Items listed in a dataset
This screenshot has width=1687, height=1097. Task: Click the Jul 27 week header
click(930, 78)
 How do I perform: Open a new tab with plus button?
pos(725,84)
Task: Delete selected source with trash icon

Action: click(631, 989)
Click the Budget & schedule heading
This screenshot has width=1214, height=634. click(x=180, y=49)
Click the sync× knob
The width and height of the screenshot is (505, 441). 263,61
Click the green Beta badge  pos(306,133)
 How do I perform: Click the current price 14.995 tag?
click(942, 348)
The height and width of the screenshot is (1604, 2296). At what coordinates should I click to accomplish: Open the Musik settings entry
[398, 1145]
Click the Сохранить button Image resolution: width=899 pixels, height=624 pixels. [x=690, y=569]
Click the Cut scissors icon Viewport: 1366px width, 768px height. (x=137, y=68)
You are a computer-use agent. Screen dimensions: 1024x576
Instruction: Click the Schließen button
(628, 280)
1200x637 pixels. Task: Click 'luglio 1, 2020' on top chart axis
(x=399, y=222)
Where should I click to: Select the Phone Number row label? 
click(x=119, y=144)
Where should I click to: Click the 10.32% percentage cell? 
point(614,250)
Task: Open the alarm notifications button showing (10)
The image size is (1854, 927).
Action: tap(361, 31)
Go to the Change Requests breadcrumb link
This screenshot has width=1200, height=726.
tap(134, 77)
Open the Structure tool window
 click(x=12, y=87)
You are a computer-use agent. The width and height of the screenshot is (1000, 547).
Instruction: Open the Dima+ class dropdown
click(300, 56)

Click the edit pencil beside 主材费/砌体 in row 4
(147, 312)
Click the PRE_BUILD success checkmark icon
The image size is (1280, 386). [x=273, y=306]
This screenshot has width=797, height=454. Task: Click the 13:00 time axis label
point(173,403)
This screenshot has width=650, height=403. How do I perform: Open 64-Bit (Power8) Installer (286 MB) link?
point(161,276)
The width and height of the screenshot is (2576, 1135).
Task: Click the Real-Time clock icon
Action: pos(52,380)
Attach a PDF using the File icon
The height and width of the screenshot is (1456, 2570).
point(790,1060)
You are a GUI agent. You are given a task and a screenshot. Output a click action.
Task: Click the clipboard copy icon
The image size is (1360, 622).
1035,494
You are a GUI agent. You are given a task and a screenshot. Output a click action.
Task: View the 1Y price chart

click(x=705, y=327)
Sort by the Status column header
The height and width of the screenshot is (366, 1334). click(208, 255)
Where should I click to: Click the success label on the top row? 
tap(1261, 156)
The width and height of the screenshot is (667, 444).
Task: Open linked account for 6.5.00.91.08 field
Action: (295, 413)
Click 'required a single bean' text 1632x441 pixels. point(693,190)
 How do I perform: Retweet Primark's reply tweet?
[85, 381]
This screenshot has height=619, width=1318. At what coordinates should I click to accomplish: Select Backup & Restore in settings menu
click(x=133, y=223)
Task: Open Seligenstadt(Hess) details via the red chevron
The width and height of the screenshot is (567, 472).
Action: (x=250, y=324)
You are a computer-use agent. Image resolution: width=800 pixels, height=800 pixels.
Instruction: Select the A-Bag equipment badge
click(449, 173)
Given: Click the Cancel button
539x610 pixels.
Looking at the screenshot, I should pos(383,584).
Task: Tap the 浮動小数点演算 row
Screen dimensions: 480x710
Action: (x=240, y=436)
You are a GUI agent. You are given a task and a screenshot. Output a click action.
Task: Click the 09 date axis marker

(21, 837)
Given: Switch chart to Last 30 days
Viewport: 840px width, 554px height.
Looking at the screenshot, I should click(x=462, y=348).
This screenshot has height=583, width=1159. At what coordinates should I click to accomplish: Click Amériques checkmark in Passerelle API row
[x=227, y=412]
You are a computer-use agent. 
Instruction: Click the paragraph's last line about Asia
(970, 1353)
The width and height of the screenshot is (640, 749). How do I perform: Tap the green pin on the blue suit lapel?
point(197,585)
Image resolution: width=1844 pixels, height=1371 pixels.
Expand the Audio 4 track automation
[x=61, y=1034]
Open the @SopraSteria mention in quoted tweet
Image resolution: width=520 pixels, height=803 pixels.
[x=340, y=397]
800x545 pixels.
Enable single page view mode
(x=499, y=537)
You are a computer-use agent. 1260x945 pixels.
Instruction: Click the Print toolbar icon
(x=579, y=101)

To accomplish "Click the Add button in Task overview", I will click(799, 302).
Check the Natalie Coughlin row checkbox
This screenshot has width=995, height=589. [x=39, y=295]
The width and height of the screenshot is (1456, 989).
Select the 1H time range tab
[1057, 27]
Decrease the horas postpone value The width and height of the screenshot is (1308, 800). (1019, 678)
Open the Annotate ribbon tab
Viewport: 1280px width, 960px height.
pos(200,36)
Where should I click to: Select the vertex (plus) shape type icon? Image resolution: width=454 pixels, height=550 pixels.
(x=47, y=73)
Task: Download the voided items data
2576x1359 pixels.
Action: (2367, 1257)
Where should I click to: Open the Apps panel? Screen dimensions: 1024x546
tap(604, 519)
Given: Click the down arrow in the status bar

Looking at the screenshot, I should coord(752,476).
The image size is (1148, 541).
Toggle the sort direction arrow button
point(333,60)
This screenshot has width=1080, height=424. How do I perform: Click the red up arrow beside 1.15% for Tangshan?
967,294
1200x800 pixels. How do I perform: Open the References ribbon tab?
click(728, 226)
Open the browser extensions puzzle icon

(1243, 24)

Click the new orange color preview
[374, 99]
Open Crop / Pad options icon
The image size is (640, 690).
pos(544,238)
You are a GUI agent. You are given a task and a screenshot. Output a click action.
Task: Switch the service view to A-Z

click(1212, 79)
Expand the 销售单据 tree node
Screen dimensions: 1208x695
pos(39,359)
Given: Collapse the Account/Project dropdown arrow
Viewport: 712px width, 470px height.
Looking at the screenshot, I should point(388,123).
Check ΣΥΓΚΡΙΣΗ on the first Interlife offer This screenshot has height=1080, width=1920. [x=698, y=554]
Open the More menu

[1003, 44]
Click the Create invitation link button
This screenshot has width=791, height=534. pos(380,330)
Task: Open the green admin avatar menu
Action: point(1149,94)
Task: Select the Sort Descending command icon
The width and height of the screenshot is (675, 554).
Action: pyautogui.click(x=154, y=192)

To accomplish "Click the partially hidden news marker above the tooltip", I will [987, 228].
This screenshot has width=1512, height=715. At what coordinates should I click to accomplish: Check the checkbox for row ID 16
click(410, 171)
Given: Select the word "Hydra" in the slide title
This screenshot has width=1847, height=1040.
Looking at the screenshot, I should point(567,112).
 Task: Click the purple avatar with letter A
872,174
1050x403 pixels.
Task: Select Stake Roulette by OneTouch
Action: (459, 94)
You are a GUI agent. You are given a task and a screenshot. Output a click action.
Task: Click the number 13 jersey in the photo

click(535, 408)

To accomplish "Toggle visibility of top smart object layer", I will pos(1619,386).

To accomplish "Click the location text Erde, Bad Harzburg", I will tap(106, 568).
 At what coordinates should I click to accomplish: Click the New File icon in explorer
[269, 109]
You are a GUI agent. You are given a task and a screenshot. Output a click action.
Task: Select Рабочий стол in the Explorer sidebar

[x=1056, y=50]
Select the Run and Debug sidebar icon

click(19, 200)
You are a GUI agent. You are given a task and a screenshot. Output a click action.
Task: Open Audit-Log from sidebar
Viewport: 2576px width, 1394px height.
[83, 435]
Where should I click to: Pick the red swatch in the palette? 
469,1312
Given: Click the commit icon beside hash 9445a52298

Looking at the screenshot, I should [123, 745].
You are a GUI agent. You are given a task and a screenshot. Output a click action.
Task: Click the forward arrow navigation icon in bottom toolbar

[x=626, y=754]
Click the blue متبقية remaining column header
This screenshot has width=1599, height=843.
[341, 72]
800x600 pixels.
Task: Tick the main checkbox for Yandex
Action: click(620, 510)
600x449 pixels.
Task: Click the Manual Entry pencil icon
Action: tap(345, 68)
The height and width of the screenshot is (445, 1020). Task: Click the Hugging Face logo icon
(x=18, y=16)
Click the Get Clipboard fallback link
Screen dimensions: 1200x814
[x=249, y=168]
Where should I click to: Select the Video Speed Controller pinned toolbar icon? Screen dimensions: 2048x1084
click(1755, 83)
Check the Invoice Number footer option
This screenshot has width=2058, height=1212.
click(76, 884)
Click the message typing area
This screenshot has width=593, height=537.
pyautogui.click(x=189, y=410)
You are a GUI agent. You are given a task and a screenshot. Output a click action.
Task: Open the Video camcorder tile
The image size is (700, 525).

◆ **Requirement**
Edit the rows from the line with "You are a computer-use agent. Image" up to and including the line with "Looking at the screenshot, I should pos(383,584).", changing "Cancel" to "Close" and leaving everything else as it is. Return only those lines.

◆ **Solution to this exercise**
You are a computer-use agent. Image resolution: width=800 pixels, height=800 pixels.
Instruction: Select the A-Bag equipment badge
click(449, 173)
Given: Click the Close button
539x610 pixels.
Looking at the screenshot, I should pos(383,584).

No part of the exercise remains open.